Resuma em duas frases o texto sobre a Gestão Flexível dos Currículos no ensino básico.

§ Texto citado
——————————
A Gestão Flexível dos Currículos é um desafio educativo para o ensino básico, que integra um conjunto de questões de natureza social, política, técnicopedagógicas, administrativa e organizacional da escola e, ainda de natureza socioprofissional. Há contradições profundas entre o discurso, fundamentos e finalidades expressas e o modelo já em concretização.

É de lembrar como consequência do novo padrão curricular as novas cargas horárias que aumentaram e não diminuíram! Assim vejamos: os anexos dos novos Decretos-Lei, aprovados em Conselho de Ministros no princípio de Novembro de 2000, e que reorganiza o desenho curricular do Ensino Básico. Entrará em vigor no próximo ano lectivo de 2001/2002, para os 1.º e 2.º ciclos do ensino básico; para o 3.º ciclo em 2002-2003, para o 7.º e 10.º anos de escolaridade, estendendo-se, nos dois anos lectivos seguintes, aos 8.º e 11.º anos e, aos 9.º e 12.º anos de escolaridade.

Este desenho curricular orienta uma configuração padrão de cargas horárias a nível de escola, não se perspectivando a construção da Gestão Curricular de Turma. As escolas não são uma realidade homogénea. O desenho curricular só ganha sentido ao nível de turma.

No 2.º ciclo a carga horária semanal e a máxima global, no novo desenho curricular aprovado, são de 17 períodos de 90 minutos, tempo útil de 1530 minutos. Na situação actual, com os 50 minutos para a 3.º hora de Director de Turma, é de 1500 minutos por semana. Por exemplo, no sétimo ano passa dos 1550 minutos para 1620 minutos, aumentando em 70 minutos de tempo útil.

Procede-se assim a uma "arrumação" das disciplinas na perspectiva da introdução de novas cargas horárias? (Redução das cargas horárias?). Joga-se na gestão das tensões sociais e educativas críticas. Constata-se que não houve disposição para equacionar e repensar a natureza liceal (amplamente e socialmente criticada) e do abandono progressivo de uma concepção de educação tecnológica que promova uma "cultura tecnológica", não se confundindo com o culto da tecnologia. Assim configura-se como uma não alternativa de "segunda" a uma "cultura letrada" de normas culturais, não dando respostas adequadas à diversificação das motivações e vocações dos jovens.

Não se equacionam os efeitos sociais do insucesso, abandono escolar e exclusão social, como consequência natural de uma oferta educativa baseada na selectividade, estruturada num quadro de referência para a educação das elites o que, já não corresponde hoje às finalidades do ensino e da formação básica para todos os cidadãos. A opção educativa de matriz liceal tem como referente às finalidades e método educativo, numa especialização curricular em contraponto a uma formação geral que será, por isso mesmo, geral, cultural, multidimensional.

Verifica-se a criação de uma falsa área/disciplinar (Educação Artística) no 3 .º ciclo de Educação Visual e outra disciplina (oferta da escola, como Educação Musical, Teatro, Dança, etc.). Educação Tecnológica é uma área? Será? Com um modelo de organização sem qualquer fundamento, sem possibilidade de resolver "aritmeticamente" a questão social central do papel de Educação Tecnológica no 3.º ciclo. Em termos de finalidades sociais e políticas, a Educação Tecnológica deve ter, neste ciclo, um papel central de orientação vocacional e profissional, pelo que o modelo proposto não tem qualquer fundamento (social ou epistemológico). Agravará os problemas em vez de os resolver.
——————————
Linhas de dados de apontamento:
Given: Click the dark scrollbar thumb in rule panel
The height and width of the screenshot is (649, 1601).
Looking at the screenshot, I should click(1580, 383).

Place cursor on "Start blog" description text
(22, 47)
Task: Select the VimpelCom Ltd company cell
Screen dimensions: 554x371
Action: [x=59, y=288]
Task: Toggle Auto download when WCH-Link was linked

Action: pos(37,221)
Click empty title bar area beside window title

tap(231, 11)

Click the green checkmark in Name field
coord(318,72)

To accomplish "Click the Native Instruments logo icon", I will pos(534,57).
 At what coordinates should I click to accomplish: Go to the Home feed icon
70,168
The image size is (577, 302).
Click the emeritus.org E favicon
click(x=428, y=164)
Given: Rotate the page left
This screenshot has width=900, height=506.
——————————
§ Resposta
A Gestão Flexível dos Currículos é um desafio educativo para o ensino básico, mas há contradições profundas entre o seu discurso e o modelo já em concretização, cujo novo desenho curricular aumentou as cargas horárias e fixa um padrão ao nível da escola, e não da turma. O modelo mantém uma opção educativa de matriz liceal, não equaciona os efeitos do insucesso, do abandono escolar e da exclusão social e organiza a Educação Tecnológica no 3.º ciclo sem qualquer fundamento, o que agravará os problemas em vez de os resolver.